United States District Court, S.D. New York


November 7, 2005.

CARTIER, a division of RICHEMONT NORTH AMERICA, INC., and CARTIER INTERNATIONAL, B.V., Plaintiffs,
v.
AARON FABER INC. d/b/a AARON FABER GALLERY, EDWARD FABER, J&P TIMEPIECES, and JOHN DOES 1-10, Defendants.

The opinion of the court was delivered by: VICTOR MARRERO, District Judge

DECISION AND ORDER

After a hearing on August 11, 2005 ("August 11 Hearing"), and by Decision and Order dated August 12, 2005 (the "Summary Order"),*fn1 the Court granted the motion for a preliminary injunction brought by plaintiffs Cartier, division of Richemont North America, Inc. and Cartier International B.V. (collectively, "Cartier"). Cartier sought to enjoin defendants Aaron Faber, Inc., d/b/a Aaron Faber Gallery, and Edward Faber (collectively, "Faber"), J&P Timepieces ("J&P") and other unnamed defendants (collectively, "Defendants") from offering for sale, advertising or distributing altered or modified Cartier watches, and, in particular, stainless steel Cartier watches which have been altered through the addition of diamonds to the bezel or case. The Court issued a subsequent Decision and Order, dated September 30, 2005 (the "Decision"),*fn2 to further explain the injunction issued in the Summary Order.
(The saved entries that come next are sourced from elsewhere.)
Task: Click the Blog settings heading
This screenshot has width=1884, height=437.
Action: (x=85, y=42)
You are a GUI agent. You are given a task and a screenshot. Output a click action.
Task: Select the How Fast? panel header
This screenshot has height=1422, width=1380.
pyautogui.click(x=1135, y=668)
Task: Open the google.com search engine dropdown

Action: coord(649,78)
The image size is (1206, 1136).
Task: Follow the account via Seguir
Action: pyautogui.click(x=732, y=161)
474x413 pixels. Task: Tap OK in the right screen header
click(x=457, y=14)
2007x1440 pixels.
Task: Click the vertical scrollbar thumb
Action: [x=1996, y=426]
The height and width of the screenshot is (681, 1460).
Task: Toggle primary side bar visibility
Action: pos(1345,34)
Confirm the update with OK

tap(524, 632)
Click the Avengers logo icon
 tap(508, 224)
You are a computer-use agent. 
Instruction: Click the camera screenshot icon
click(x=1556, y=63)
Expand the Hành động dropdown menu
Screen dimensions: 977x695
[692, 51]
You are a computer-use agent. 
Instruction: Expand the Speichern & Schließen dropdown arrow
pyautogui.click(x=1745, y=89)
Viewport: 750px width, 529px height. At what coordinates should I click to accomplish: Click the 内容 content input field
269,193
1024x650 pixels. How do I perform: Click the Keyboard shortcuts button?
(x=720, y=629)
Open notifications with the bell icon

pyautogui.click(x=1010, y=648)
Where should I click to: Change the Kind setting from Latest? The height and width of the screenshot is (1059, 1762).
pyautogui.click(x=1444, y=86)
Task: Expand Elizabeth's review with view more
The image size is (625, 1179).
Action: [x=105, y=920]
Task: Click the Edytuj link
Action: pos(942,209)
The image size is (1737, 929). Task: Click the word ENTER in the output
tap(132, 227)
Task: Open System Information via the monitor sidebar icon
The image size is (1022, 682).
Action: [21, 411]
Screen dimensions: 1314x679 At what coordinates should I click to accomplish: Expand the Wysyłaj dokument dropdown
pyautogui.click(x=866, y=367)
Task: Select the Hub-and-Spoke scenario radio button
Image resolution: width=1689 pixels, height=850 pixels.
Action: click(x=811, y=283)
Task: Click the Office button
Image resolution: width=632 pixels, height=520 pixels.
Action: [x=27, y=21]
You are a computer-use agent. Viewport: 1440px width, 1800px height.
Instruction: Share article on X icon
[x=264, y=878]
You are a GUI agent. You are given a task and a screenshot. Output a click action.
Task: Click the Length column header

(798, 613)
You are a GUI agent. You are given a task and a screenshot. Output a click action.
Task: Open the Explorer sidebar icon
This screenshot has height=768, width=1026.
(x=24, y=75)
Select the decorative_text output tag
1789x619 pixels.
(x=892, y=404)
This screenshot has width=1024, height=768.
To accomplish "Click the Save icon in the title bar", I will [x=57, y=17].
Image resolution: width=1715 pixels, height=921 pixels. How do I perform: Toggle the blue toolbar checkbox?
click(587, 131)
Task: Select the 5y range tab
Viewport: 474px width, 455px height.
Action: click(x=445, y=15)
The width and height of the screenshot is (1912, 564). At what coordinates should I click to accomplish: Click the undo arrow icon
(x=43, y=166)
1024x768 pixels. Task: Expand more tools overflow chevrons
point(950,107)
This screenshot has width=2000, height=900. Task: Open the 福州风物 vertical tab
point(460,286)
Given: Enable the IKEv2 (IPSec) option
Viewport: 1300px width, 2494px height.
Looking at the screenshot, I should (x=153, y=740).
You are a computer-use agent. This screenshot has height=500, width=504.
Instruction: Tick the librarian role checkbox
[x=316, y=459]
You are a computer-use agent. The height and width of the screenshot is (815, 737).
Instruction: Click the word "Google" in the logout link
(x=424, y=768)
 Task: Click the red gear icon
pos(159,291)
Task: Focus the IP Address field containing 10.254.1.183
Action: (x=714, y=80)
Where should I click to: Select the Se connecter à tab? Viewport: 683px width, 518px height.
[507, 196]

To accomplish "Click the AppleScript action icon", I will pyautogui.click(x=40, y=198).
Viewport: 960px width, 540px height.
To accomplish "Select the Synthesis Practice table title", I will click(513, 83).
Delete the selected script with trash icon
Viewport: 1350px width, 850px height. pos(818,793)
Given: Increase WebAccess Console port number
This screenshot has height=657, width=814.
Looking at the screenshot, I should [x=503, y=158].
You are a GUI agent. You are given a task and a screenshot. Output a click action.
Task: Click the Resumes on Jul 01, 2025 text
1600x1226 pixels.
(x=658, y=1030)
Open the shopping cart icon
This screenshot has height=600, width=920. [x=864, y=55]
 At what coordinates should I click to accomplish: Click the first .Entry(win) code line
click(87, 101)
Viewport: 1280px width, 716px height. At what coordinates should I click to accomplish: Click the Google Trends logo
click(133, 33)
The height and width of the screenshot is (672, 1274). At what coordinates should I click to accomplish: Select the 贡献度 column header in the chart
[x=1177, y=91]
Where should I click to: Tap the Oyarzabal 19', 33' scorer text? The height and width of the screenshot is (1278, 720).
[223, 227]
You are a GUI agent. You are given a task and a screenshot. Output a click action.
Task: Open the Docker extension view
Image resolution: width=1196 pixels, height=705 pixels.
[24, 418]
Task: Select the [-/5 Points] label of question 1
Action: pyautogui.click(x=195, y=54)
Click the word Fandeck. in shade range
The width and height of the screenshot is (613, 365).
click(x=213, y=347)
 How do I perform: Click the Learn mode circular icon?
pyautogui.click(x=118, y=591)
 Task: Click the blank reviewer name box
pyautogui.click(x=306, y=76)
See Cartier II, 2005 WL 2429649, at *1 ("This opinion shall serve as the further explication of the injunction granted at the August 11, 2005 hearing."); Cartier I, 382 F. Supp. 2d at 624 ("The Court will address the concerns raised by the parties in a separate opinion that will more thoroughly explain the basis for and scope of the preliminary injunction ordered by the Court at the August 11 Hearing and as memorialized below.").

Cartier and Faber both now move for an Order pursuant to Federal Rule of Civil Procedure 65 and Local Civil Rule 6.3 ("Local Rule 6.3") granting clarification, modification or reconsideration of the preliminary injunction entered by the Court. For the reasons set forth below, their motions are denied.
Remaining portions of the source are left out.